Start of Data provided

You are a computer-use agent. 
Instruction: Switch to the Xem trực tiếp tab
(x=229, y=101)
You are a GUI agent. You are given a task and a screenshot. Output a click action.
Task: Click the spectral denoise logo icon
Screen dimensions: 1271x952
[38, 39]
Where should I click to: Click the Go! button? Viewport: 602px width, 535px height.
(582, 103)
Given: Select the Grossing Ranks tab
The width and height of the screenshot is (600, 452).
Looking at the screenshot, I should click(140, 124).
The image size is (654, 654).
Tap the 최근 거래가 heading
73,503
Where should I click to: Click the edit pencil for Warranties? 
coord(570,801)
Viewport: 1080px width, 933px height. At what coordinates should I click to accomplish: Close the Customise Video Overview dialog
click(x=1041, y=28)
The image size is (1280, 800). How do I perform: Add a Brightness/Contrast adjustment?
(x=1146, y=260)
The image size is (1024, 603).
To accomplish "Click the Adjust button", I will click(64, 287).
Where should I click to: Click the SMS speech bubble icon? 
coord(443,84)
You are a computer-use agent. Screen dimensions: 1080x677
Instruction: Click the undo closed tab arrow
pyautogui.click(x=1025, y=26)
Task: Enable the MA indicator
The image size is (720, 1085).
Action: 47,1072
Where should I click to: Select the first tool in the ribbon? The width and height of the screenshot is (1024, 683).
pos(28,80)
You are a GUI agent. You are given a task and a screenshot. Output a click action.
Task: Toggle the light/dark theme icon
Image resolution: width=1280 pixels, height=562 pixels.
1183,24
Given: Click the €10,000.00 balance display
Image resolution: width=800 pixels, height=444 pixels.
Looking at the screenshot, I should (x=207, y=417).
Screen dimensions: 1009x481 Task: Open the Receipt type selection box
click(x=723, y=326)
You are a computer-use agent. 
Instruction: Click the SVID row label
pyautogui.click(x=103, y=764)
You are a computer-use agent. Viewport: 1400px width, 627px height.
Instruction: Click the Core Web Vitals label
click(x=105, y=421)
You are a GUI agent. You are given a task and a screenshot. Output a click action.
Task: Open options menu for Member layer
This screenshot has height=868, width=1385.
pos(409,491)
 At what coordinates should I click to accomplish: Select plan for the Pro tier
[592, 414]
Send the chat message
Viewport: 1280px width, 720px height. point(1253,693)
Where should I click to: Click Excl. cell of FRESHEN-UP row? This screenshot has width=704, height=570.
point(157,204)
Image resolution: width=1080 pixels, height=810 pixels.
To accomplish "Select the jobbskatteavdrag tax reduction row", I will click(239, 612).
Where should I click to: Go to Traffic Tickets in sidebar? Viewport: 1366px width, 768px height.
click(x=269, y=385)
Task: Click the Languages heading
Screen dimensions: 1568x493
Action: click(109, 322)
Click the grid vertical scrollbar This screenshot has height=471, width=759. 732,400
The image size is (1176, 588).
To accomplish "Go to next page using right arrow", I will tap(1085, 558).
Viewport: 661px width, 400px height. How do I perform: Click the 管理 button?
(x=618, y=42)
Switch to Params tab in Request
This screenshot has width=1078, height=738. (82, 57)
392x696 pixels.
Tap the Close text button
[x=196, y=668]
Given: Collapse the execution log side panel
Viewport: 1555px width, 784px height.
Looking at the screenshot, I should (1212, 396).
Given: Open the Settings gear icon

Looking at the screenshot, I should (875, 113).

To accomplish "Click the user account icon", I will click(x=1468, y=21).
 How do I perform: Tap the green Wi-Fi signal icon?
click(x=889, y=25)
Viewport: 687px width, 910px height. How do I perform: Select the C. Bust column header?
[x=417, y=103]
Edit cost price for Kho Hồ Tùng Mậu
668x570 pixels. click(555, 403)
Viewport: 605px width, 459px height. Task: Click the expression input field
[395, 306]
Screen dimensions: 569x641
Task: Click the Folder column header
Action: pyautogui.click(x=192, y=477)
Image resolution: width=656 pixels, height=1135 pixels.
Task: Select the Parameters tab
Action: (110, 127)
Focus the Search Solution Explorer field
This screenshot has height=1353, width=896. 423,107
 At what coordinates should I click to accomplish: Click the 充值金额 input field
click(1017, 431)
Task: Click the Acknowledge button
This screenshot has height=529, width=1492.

End of Data provided

▶ **Exercise**:
Extract from the records above the lines from the one containing "Instruction: Click the undo closed tab arrow" to the one containing "You are a computer-use agent. Viewport: 1400px", both lines included, exactly as they appear and with nothing else.

▶ **Solution to this task**:
Instruction: Click the undo closed tab arrow
pyautogui.click(x=1025, y=26)
Task: Enable the MA indicator
The image size is (720, 1085).
Action: 47,1072
Where should I click to: Select the first tool in the ribbon? The width and height of the screenshot is (1024, 683).
pos(28,80)
You are a GUI agent. You are given a task and a screenshot. Output a click action.
Task: Toggle the light/dark theme icon
Image resolution: width=1280 pixels, height=562 pixels.
1183,24
Given: Click the €10,000.00 balance display
Image resolution: width=800 pixels, height=444 pixels.
Looking at the screenshot, I should (x=207, y=417).
Screen dimensions: 1009x481 Task: Open the Receipt type selection box
click(x=723, y=326)
You are a computer-use agent. 
Instruction: Click the SVID row label
pyautogui.click(x=103, y=764)
You are a computer-use agent. Viewport: 1400px width, 627px height.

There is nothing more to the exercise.